Erik Berglöf, Gordon Brown, Helen Clark, and Ngozi Okonjo-Iweala
G-20 leaders urgently need to reconvene to agree on an enhanced and more strongly coordinated global response to the COVID-19 crisis. Although lockdowns are being eased in many places, the daily number of new COVID-19 cases worldwide recently reached its highest level yet, while the pandemic’s devastating economic toll continues to mount as new epicenters arise in the emerging and developing world.
We are at a critical moment, because the poorest countries in Africa, Asia, and Latin America are facing economic and public-health emergencies that demand immediate action. A diverse group of middle-income economies need help, too. Together, these countries represent nearly 70 percent of the world’s population and account for approximately one-third of global GDP.

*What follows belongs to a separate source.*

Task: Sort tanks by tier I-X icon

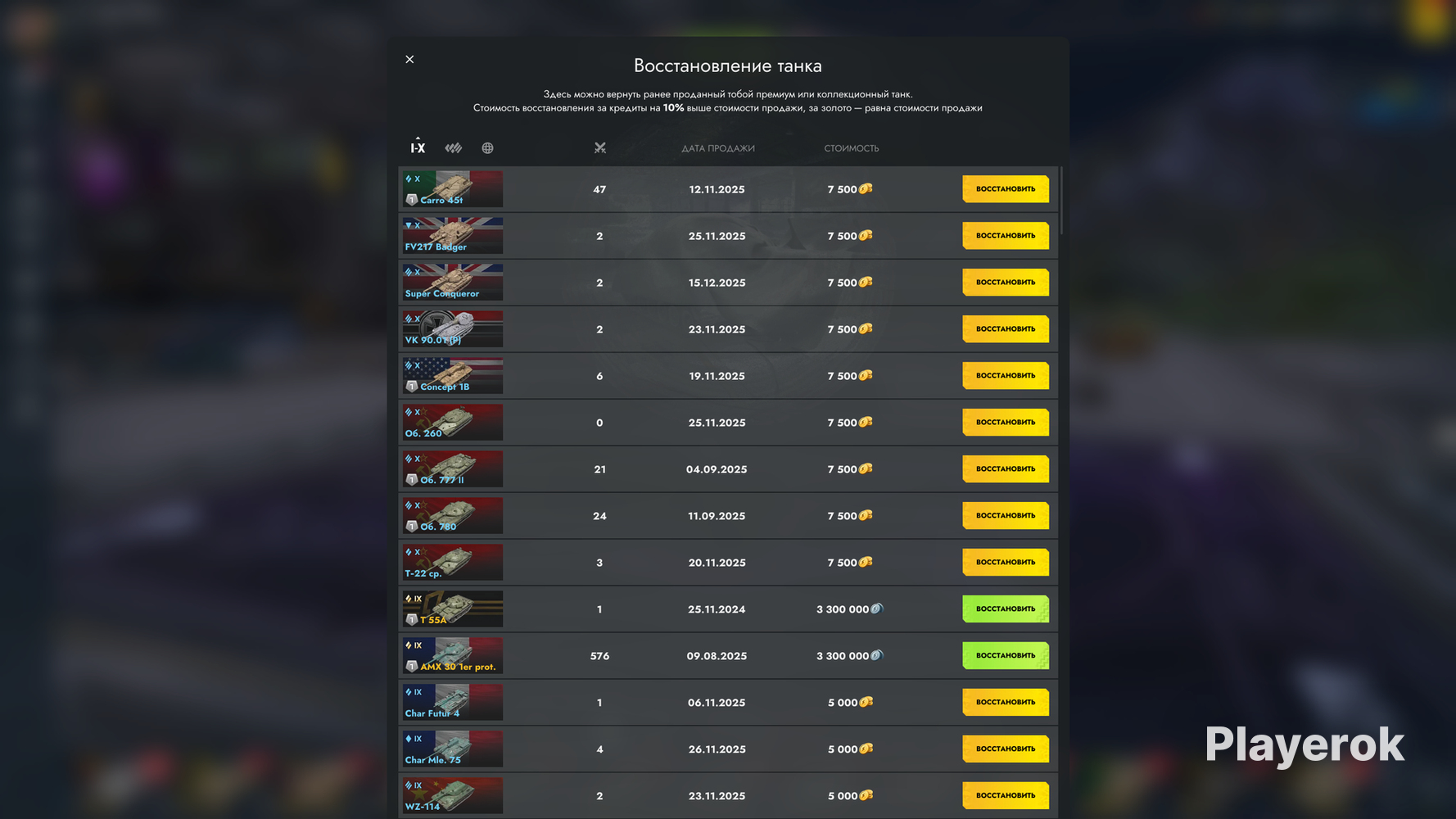Action: tap(418, 147)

Their needs will grow more acute in the months and years ahead. The International Labor Organization expects that global working hours in the second quarter of 2020 will be 10.5 percent below pre-crisis levels, equivalent to the loss of more than 300 million full-time jobs. And, for the first time this century, global poverty is rising.

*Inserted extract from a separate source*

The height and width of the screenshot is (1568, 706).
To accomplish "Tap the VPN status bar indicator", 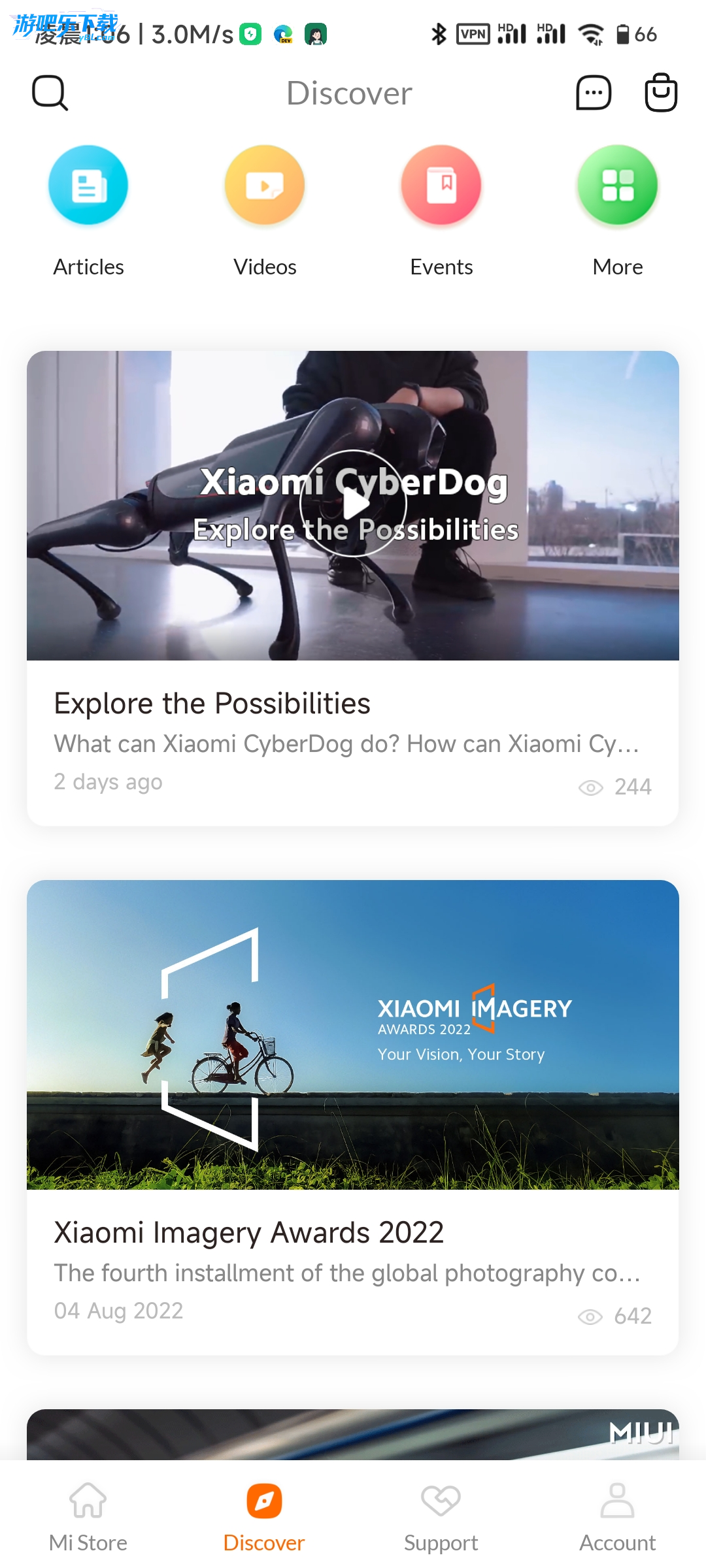I will point(473,34).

Indeed, a global recession could reverse up to three decades of improvements in living standards and, according to one estimate, push 420 million to 580 million people worldwide into poverty. The World Food Program, moreover, has warned that COVID-19 will likely double the number of people suffering from acute hunger, to 265 million.
The pandemic has also given rise to the greatest education emergency of our lifetime, with 1.7 billion children—more than 90 percent of the global total—having been out of school because of lockdowns. In poor countries, many may never go back. Millions of children who no longer receive school meals are going hungry, and cash-strapped governments are reducing education aid.